Bernauer Straße is the site of the ‘memory of the West’, as Karl-Ludwig Lange put it. The street was divided in two when the Berlin Wall was built in 1961. A few hundred metres away as the crow flies, on the Böse Bridge in the Prenzlauer Berg district, was the border checkpoint Bornholmer Straße. It was the first to open to the flood of East Berliners on November 9, 1989.
In 1973, the young photographer took pictures from a viewing platform in Bernauer Straße across the death strip and in the direction of Prenzlauer Berg. Later, from the same spot, he documented the shifting of the border, the dismantling of the old train station, and, in a sequence that extends to the Böse Bridge, the demolition of the Wall.
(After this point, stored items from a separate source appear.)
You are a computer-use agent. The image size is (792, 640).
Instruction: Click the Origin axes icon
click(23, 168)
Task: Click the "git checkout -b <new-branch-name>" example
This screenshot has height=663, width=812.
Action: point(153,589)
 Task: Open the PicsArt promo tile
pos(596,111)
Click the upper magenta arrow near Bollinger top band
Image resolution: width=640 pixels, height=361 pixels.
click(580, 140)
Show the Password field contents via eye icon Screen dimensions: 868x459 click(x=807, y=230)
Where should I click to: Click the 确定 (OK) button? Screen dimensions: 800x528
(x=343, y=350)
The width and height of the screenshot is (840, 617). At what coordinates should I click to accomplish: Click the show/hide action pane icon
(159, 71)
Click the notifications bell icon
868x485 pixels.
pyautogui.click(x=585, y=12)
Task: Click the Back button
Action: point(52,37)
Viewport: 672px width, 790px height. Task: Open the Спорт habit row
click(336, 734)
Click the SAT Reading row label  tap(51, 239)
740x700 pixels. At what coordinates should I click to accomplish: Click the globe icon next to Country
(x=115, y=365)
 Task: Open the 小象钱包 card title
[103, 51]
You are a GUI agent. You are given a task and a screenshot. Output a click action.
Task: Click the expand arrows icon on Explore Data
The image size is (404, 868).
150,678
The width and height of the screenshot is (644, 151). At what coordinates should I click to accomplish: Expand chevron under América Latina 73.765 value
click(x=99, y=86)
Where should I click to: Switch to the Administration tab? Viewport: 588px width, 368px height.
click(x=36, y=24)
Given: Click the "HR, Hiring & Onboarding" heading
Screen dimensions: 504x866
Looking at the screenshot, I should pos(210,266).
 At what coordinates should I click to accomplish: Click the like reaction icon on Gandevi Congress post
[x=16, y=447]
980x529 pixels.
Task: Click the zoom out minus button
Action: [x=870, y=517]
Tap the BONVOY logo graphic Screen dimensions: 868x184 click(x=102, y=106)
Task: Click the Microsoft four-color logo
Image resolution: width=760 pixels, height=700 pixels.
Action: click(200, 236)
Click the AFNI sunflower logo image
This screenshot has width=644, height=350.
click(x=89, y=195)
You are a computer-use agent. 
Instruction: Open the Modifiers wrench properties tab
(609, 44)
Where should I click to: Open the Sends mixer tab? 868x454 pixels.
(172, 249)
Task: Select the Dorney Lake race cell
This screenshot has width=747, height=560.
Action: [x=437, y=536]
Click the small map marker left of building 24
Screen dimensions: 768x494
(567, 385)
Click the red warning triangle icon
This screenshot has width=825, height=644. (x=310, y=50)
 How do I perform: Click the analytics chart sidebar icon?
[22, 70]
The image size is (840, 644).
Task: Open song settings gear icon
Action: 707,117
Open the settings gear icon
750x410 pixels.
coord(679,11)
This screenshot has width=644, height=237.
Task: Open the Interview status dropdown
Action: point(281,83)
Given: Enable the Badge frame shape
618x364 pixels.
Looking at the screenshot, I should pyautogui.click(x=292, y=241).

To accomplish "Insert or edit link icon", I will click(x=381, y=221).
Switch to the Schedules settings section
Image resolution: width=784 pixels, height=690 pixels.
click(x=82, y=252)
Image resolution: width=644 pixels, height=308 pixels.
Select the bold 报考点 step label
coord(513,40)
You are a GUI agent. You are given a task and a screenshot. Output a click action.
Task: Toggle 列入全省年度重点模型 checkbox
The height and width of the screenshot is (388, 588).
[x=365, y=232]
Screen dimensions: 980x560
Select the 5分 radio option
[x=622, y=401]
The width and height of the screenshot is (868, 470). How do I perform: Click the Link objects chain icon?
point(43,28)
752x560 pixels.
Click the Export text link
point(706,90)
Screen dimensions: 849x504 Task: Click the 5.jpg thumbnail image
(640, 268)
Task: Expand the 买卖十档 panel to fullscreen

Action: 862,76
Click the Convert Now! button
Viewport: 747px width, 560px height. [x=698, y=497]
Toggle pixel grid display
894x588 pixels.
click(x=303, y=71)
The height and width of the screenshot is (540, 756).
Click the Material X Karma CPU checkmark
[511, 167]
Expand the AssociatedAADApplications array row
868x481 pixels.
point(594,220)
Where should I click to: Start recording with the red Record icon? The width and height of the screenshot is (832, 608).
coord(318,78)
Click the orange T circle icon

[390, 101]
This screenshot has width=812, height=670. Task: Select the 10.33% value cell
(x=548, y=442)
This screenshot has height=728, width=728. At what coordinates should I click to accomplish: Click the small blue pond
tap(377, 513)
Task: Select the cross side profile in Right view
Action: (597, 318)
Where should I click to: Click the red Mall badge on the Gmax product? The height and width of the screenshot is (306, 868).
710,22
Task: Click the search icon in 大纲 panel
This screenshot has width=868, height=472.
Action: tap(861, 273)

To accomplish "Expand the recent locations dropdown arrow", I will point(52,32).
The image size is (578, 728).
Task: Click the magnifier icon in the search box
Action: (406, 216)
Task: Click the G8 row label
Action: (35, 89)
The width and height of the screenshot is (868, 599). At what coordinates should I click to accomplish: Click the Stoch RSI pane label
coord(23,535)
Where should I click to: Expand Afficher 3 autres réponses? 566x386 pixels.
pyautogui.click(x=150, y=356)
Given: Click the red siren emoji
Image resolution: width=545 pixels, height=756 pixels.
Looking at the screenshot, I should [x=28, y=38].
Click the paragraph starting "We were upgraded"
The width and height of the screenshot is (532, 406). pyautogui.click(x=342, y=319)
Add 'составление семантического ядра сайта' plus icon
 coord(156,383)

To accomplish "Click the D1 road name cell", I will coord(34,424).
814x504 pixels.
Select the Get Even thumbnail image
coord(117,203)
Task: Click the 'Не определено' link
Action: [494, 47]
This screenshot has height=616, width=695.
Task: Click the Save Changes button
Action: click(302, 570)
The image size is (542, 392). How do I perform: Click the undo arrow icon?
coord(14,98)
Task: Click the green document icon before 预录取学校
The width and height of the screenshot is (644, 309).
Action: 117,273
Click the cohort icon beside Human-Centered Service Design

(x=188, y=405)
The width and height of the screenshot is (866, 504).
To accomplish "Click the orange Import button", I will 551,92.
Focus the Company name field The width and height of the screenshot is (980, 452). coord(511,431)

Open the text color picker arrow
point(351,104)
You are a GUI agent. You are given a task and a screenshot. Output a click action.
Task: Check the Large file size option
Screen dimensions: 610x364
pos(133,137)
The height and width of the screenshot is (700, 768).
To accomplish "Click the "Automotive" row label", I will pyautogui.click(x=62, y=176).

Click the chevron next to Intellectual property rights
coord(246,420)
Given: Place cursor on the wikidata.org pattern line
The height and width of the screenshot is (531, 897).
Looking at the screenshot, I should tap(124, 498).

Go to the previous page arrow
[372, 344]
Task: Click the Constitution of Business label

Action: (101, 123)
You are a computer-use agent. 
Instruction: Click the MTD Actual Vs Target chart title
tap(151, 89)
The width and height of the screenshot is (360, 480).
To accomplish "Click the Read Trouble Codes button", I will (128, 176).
Wedding is the exhibition’s second theme. With his barren and grey images of the district, Lange tells the story of Berlin’s history as a workers’ city.

Over the course of five decades, Karl-Ludwig Lange independently created an artistic body of work. Visitors are advised to see all exhibitions of the ten-part project The Photographer in His Time to fully understand his world of imagery.